Kura Oncology Secures $30M Payment Advancing Key Leukemia Drug
Milestone from partner Kyowa Kirin triggered by start of pivotal Phase 3 trial for ziftomenib in frontline acute myeloid leukemia, bolstering the company's finances.
Kura Oncology Inc. (NASDAQ: KURA) has received a $30 million milestone payment from its partner Kyowa Kirin, providing a significant non-dilutive capital infusion as the company advances its lead cancer drug, ziftomenib, into a crucial late-stage trial for acute myeloid leukemia (AML).
The payment was triggered by the dosing of the first patient in the KOMET-017 Phase 3 registrational trial, a study targeting newly diagnosed patients with specific genetic mutations. Shares of the San Diego-based biopharmaceutical company traded actively on the news, as the milestone strengthens Kura’s balance sheet and marks critical progress in developing a potential new frontline therapy for a hard-to-treat blood cancer.
Ziftomenib is an investigational, once-daily oral drug known as a menin inhibitor, which targets the underlying drivers of genetically defined subsets of AML, specifically those with NPM1 mutations or KMT2A rearrangements. The KOMET-017 study, which began on September 29, is a global, randomized, placebo-controlled trial evaluating the drug in combination with both intensive and non-intensive chemotherapy. This dual-pronged approach aims to secure a broad label for ziftomenib as a frontline treatment option.
For a clinical-stage company like Kura, the $30 million payment provides more than just capital; it offers validation of the ziftomenib program and extends its financial runway without diluting shareholder equity. As of its last quarterly report on June 30, 2025, the company held a strong cash position of $630.7 million. This latest infusion is expected to help fund operations into 2027, a critical period as it pushes its lead drug toward commercialization.
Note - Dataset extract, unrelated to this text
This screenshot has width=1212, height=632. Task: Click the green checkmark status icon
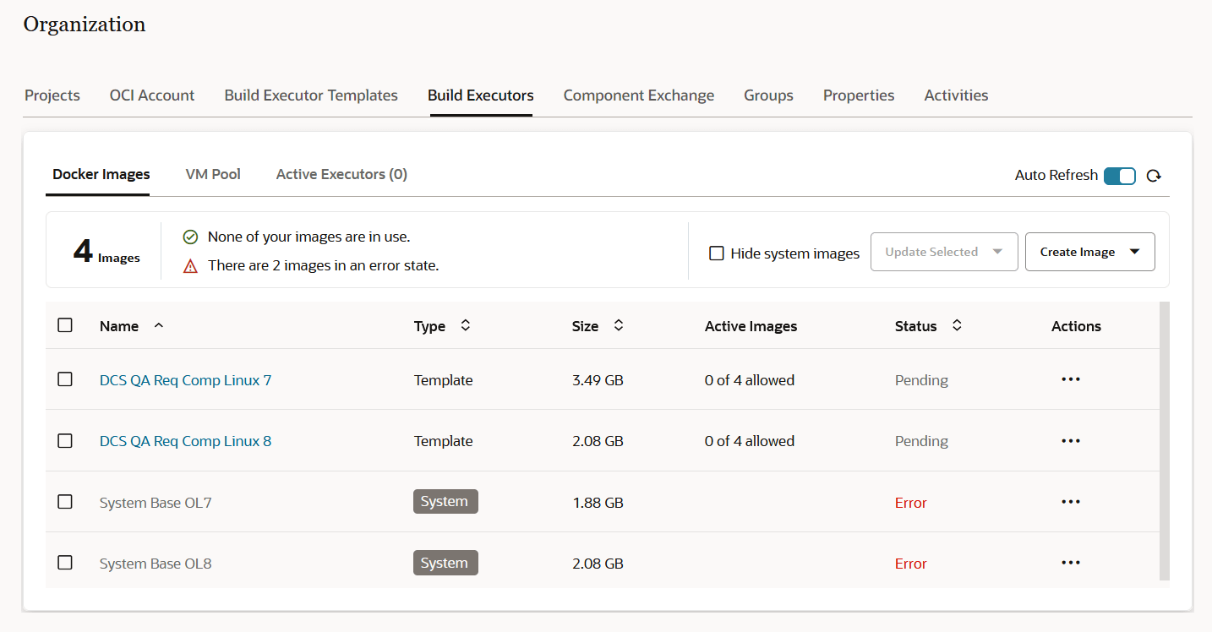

Investors and analysts are closely watching Kura as it approaches another major catalyst. The U.S. Food and Drug Administration (FDA) has set a Prescription Drug User Fee Act (PDUFA) target action date of November 30, 2025, for a separate application for ziftomenib. That decision is for its use as a monotherapy in patients with relapsed or refractory NPM1-mutant AML, based on positive data from the KOMET-001 trial. An approval in that setting would mark Kura's transition from a development-stage to a commercial-stage company.
Wall Street remains broadly optimistic about the company's prospects. Kura Oncology currently holds a consensus "Buy" rating from 15 covering analysts, with an average price target of $27.00 per share, suggesting significant upside from its current trading level of around $9.10. The company has a market capitalization of approximately $805 million.
The AML treatment landscape is a competitive and rapidly evolving field, with a market projected to grow to over $9.6 billion by 2034. Kura’s ziftomenib is positioned against other targeted therapies, including Syndax Pharmaceuticals' revumenib, which also targets a similar patient population. However, Kura's strategy of pursuing a frontline indication in its Phase 3 trial could open up a substantially larger market opportunity compared to treatments focused solely on relapsed patients.
By securing the milestone payment, Kura Oncology has reinforced its financial stability and taken a tangible step forward in its quest to bring a novel, targeted therapy to AML patients. All eyes will now turn to the FDA's upcoming decision in November, an event that could prove transformative for the company and its shareholders.